Task prompt:
Look through the records below for the line with "You are a computer-use agent. Image" and the line with "Given: Click the 10/03 date axis label", then return those lines and all lines between, exactly.

Saved data entries:

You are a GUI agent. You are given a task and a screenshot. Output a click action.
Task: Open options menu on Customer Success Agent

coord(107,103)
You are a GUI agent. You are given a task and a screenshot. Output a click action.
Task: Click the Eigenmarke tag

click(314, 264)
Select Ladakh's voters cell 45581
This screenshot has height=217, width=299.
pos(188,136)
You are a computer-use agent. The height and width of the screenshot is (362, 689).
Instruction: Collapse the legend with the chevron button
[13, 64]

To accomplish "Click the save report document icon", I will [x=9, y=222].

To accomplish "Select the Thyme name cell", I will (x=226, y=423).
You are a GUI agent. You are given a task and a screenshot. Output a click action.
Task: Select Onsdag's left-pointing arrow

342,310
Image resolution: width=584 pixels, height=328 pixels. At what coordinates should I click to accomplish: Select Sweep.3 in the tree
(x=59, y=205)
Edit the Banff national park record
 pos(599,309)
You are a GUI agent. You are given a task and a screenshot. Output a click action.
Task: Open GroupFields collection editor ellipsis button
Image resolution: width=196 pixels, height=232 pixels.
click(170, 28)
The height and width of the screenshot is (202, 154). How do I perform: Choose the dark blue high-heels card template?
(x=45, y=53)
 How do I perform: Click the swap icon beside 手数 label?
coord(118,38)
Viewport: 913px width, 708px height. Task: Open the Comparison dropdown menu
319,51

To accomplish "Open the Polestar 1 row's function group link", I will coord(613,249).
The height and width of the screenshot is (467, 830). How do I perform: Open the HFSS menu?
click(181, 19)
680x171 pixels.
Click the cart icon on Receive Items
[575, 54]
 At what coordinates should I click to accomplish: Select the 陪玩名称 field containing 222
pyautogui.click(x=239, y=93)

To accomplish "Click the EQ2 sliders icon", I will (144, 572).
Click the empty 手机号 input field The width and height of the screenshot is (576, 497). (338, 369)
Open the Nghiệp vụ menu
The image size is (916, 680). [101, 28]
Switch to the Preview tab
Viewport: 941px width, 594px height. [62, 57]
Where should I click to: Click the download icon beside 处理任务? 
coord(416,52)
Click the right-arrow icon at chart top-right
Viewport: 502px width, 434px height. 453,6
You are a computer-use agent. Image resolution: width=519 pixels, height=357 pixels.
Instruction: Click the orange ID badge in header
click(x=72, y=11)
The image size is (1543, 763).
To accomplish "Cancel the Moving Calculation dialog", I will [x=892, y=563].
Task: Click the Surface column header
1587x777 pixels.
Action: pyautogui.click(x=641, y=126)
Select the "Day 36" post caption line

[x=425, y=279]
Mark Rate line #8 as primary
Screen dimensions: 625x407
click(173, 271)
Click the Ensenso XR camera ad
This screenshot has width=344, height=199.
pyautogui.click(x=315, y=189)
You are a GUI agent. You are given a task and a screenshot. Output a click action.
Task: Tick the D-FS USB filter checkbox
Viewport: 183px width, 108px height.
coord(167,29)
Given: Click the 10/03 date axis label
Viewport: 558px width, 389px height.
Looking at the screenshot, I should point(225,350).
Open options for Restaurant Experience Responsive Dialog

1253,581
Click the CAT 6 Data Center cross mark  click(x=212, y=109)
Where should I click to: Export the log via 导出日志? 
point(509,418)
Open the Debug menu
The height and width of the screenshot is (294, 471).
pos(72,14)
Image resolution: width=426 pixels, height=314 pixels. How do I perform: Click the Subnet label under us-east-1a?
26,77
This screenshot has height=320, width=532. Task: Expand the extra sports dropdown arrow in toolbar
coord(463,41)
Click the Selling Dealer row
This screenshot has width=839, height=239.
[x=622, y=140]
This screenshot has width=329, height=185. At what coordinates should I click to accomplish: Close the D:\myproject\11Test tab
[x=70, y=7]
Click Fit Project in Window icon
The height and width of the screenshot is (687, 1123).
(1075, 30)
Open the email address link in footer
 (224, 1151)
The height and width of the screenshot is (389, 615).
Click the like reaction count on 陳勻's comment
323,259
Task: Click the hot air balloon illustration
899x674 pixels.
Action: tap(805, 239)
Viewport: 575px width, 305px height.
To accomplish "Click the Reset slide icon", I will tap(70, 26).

Output of the exercise:
You are a computer-use agent. Image resolution: width=519 pixels, height=357 pixels.
Instruction: Click the orange ID badge in header
click(x=72, y=11)
The image size is (1543, 763).
To accomplish "Cancel the Moving Calculation dialog", I will [x=892, y=563].
Task: Click the Surface column header
1587x777 pixels.
Action: pyautogui.click(x=641, y=126)
Select the "Day 36" post caption line

[x=425, y=279]
Mark Rate line #8 as primary
Screen dimensions: 625x407
click(173, 271)
Click the Ensenso XR camera ad
This screenshot has width=344, height=199.
pyautogui.click(x=315, y=189)
You are a GUI agent. You are given a task and a screenshot. Output a click action.
Task: Tick the D-FS USB filter checkbox
Viewport: 183px width, 108px height.
coord(167,29)
Given: Click the 10/03 date axis label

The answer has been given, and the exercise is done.